# TASKS
1. Reproduce, word for word, the part of the text on floating-point exceptions that opens with the words containing "ISO C specifies" and closes with "get no SIGFPE.".
2. In one to three sentences, state why, according to the text on floating-point exceptions, libc does not return the error indication when trapping exceptions cannot be enabled.

# DOCUMENT EXTRACT

ISO C specifies that this is exactly what is supposed to happen by
default.  This is very counterintiutive, but try:

double x = 1.0;
double y = 0.0;

int main(void)
{
        return x / y;
}

...on any x86 box or other machine, and you should get no SIGFPE.

You can request trapping exceptions by calling the standard function
feenableexcept(), but ISO C allows that some implementations may not
support trapping exceptions: feenableexcept() can return an error to
indicate this.

Due to a completely separate bug in libc though, we don't return the
error indication.  The code seems to assume the VFPv2 behaviour, and
doesn't consider the possibility that setting those exception enable
bits may fail.

# MATERIAL SHOWN
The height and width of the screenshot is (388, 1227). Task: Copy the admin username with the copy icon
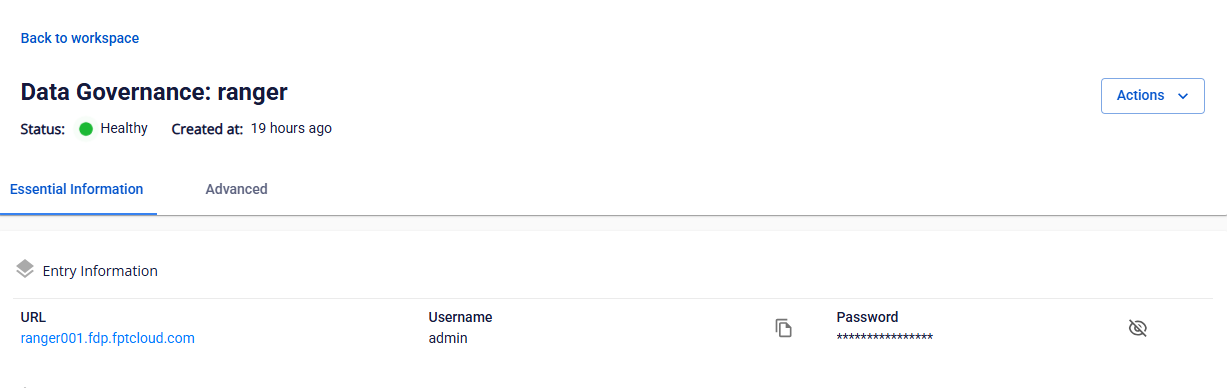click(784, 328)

---

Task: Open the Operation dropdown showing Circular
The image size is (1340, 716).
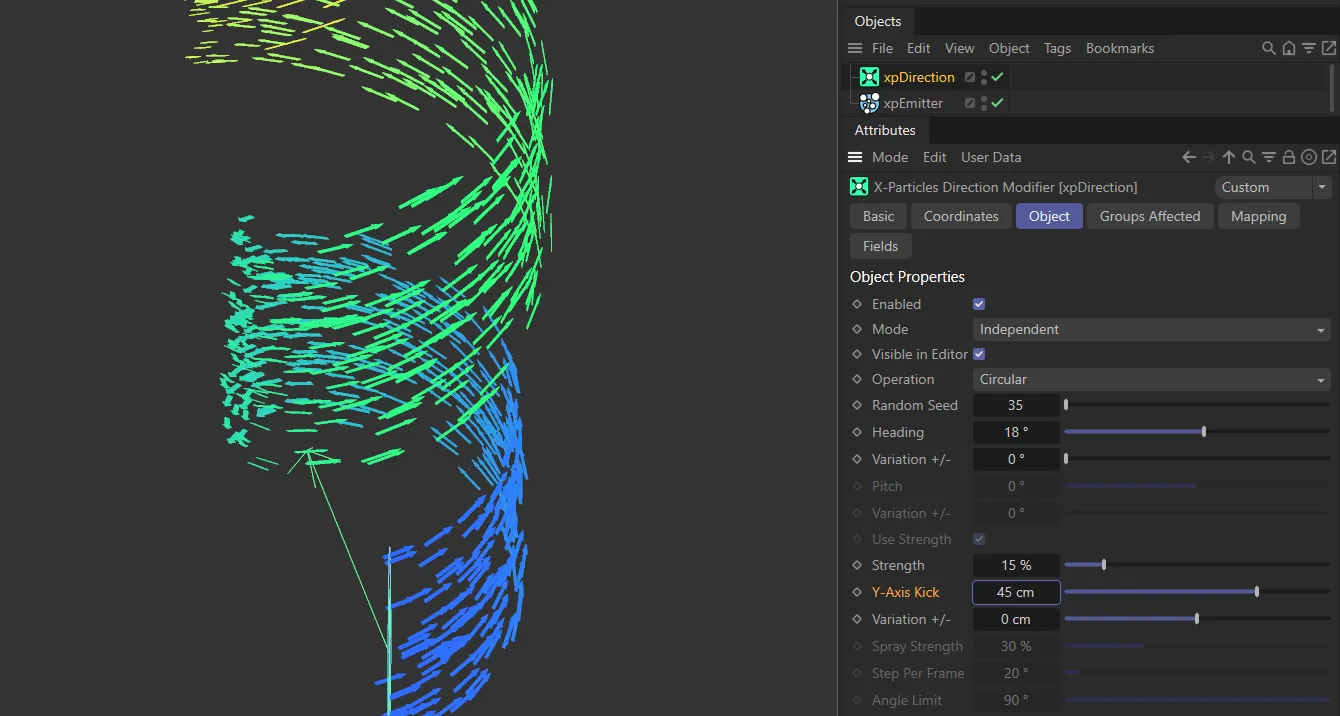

# RESULTS FOR THE EXERCISE
1.
ISO C specifies that this is exactly what is supposed to happen by
default.  This is very counterintiutive, but try:

double x = 1.0;
double y = 0.0;

int main(void)
{
        return x / y;
}

...on any x86 box or other machine, and you should get no SIGFPE.

2. A separate bug in libc prevents it. The code seems to assume the VFPv2 behavior and doesn't consider the possibility that setting the exception enable bits may fail.